I have two algorithms of finding primes, in Python. The inner loop of each one seems to be executed the same number of times, and is equally simple. However, one of them takes 10 times as much as the other. My question is:
Why? Is this some quirk of Python that can be optimized away (how?), or am I missing something else?
The problem I am solving is essentially from http://www.spoj.pl/problems/PRIME1/. In my case, I have N = 10 ** 9, delta = 10 ** 5, and I want to find all primes between N-delta and delta. I also have smallprimes, a pre-made list of all primes less than or equal to square root of N. The first algorithm is very simple:
def range_f1(lo, hi, smallprimes):
"""Finds all primes p with lo <= p <= hi.
smallprimes is the sorted list of all primes up to (at least) square root of hi.
hi & lo might be large, but hi-lo+1 miust fit into a long."""
primes =[]
for i in xrange(hi-lo+1):
n = lo + i
isprime = True
for p in smallprimes:
if n % p == 0:
isprime = False
break
if isprime:
primes.append(n)
return primes
Calling range_f1(N-delta,N,smallprimes) takes a long time (about 10 seconds).
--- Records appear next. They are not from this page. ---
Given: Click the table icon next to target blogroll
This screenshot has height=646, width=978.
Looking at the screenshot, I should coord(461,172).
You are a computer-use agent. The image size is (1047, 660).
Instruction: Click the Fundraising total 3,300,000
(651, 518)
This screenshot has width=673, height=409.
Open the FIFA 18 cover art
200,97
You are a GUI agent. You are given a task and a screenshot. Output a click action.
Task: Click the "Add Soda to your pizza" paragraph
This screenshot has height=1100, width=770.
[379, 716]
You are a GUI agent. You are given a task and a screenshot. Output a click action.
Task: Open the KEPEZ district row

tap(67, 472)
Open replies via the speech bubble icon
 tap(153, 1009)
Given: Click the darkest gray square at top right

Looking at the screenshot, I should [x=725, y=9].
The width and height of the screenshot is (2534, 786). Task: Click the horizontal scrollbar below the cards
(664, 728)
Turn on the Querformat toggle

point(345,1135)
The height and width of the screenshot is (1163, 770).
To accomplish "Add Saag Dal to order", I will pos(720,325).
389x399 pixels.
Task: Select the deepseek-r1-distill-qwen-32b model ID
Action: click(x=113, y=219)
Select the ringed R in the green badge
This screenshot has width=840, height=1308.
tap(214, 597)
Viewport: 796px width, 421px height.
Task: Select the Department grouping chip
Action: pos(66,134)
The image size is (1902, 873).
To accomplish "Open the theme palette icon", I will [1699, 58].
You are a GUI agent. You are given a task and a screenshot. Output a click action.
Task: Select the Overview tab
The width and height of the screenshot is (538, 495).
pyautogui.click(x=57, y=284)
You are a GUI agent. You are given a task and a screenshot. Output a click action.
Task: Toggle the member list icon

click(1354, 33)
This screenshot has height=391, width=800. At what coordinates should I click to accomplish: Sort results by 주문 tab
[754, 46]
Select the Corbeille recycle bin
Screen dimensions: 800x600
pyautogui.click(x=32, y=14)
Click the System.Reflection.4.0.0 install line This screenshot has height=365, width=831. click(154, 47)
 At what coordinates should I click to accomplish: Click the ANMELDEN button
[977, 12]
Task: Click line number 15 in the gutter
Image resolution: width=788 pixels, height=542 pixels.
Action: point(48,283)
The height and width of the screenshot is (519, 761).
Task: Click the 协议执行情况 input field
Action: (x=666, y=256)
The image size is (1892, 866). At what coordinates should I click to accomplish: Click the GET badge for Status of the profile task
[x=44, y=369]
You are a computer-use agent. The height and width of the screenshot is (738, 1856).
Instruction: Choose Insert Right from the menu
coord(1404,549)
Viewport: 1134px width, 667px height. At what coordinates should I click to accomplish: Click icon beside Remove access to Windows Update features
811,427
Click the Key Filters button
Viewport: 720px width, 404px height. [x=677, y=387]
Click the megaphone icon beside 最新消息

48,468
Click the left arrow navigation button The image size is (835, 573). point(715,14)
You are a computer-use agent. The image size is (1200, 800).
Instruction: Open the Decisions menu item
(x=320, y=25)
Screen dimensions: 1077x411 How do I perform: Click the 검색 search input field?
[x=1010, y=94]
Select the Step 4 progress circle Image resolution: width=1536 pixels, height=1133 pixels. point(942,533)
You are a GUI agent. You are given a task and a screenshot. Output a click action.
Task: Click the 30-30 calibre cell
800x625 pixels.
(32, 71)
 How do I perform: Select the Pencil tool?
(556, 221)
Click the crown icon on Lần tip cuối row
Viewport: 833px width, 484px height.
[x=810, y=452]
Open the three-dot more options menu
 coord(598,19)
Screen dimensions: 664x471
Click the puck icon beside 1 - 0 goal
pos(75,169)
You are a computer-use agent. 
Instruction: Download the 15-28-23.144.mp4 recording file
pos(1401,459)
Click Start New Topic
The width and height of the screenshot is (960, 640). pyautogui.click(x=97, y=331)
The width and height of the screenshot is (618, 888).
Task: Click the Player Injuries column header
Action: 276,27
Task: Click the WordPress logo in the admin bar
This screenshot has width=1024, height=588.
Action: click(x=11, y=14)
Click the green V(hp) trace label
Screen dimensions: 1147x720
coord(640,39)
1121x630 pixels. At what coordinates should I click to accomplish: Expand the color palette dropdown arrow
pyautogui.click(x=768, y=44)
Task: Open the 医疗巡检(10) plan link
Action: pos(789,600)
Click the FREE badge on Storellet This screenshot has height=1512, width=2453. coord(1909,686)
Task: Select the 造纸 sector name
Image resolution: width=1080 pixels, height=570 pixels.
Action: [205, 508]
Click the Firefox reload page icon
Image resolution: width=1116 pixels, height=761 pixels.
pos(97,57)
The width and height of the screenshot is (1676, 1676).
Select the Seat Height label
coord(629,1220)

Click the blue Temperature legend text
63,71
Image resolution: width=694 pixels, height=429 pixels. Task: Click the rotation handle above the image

The inner loop is called 195170 times. I also have a version of this algorithm that replaces the loop with a list comprehension (That is the one I actually use for profiling; see the end of the question) but that is no faster.
The second version is (an ugly implementation of) the sieve of Eratosthenes:
def range_sieve(lo, hi, smallprimes):
"""Parameters as before"""
# So ugly! But SO FAST!! How??
delta = hi-lo+1
iamprime = [True] * delta # iamprime[i] says whether lo + i is prime
if lo<= 1:
iamprime[1 - lo] = False
def sillyfun(): # For profiling & speed comparison
pass
for p in smallprimes:
rem = lo % p
if rem == 0:
iamprime[0] = False
for i in xrange(p - rem, delta, p):
iamprime[i] = False
sillyfun()
if p >= lo and p <= hi:
iamprime[p - lo] = True
return [p + lo for (p, ami) in enumerate(iamprime) if ami]
This is about 10 times as fast, takes less than 2 seconds. However, the inner loop (sillyfun()) is called 259982 times, more than in the last case. I am at a loss to explain why this is fast.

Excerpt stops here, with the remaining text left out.